### Problem to solve
Print all of the records below word for word, keeping each line unchanged.

Dataset excerpt
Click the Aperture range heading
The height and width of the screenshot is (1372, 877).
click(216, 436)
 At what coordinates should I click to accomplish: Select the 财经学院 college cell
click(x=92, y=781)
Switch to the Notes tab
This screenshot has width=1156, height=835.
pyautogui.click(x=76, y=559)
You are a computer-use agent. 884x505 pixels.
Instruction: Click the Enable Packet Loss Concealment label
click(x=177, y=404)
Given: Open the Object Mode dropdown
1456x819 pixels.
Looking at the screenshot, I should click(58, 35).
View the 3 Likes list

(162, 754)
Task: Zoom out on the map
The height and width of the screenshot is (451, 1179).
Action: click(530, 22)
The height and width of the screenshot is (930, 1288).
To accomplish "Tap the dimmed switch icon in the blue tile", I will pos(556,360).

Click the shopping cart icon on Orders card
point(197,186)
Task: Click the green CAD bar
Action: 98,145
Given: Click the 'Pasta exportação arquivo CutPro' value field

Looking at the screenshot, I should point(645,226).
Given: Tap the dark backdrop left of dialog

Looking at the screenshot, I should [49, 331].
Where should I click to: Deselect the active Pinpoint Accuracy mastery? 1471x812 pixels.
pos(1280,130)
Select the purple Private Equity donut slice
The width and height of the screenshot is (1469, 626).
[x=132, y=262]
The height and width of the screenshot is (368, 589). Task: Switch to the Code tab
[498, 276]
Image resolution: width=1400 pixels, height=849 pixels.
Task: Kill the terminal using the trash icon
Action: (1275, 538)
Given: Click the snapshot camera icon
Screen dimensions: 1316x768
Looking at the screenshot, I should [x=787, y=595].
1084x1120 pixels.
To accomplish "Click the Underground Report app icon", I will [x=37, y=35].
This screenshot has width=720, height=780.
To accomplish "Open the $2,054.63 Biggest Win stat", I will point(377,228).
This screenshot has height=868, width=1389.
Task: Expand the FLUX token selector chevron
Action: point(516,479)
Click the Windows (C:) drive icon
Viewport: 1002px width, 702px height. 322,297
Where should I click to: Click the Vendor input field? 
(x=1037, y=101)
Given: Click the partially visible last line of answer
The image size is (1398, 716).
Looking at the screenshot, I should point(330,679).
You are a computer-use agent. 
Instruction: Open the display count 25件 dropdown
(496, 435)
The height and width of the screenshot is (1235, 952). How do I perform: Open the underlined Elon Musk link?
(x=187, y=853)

### Result below
Click the Aperture range heading
The height and width of the screenshot is (1372, 877).
click(216, 436)
 At what coordinates should I click to accomplish: Select the 财经学院 college cell
click(x=92, y=781)
Switch to the Notes tab
This screenshot has width=1156, height=835.
pyautogui.click(x=76, y=559)
You are a computer-use agent. 884x505 pixels.
Instruction: Click the Enable Packet Loss Concealment label
click(x=177, y=404)
Given: Open the Object Mode dropdown
1456x819 pixels.
Looking at the screenshot, I should click(58, 35).
View the 3 Likes list

(162, 754)
Task: Zoom out on the map
The height and width of the screenshot is (451, 1179).
Action: click(530, 22)
The height and width of the screenshot is (930, 1288).
To accomplish "Tap the dimmed switch icon in the blue tile", I will pos(556,360).

Click the shopping cart icon on Orders card
point(197,186)
Task: Click the green CAD bar
Action: 98,145
Given: Click the 'Pasta exportação arquivo CutPro' value field

Looking at the screenshot, I should point(645,226).
Given: Tap the dark backdrop left of dialog

Looking at the screenshot, I should [49, 331].
Where should I click to: Deselect the active Pinpoint Accuracy mastery? 1471x812 pixels.
pos(1280,130)
Select the purple Private Equity donut slice
The width and height of the screenshot is (1469, 626).
[x=132, y=262]
The height and width of the screenshot is (368, 589). Task: Switch to the Code tab
[498, 276]
Image resolution: width=1400 pixels, height=849 pixels.
Task: Kill the terminal using the trash icon
Action: (1275, 538)
Given: Click the snapshot camera icon
Screen dimensions: 1316x768
Looking at the screenshot, I should [x=787, y=595].
1084x1120 pixels.
To accomplish "Click the Underground Report app icon", I will [x=37, y=35].
This screenshot has width=720, height=780.
To accomplish "Open the $2,054.63 Biggest Win stat", I will point(377,228).
This screenshot has height=868, width=1389.
Task: Expand the FLUX token selector chevron
Action: point(516,479)
Click the Windows (C:) drive icon
Viewport: 1002px width, 702px height. 322,297
Where should I click to: Click the Vendor input field? 
(x=1037, y=101)
Given: Click the partially visible last line of answer
The image size is (1398, 716).
Looking at the screenshot, I should point(330,679).
You are a computer-use agent. 
Instruction: Open the display count 25件 dropdown
(496, 435)
The height and width of the screenshot is (1235, 952). How do I perform: Open the underlined Elon Musk link?
(x=187, y=853)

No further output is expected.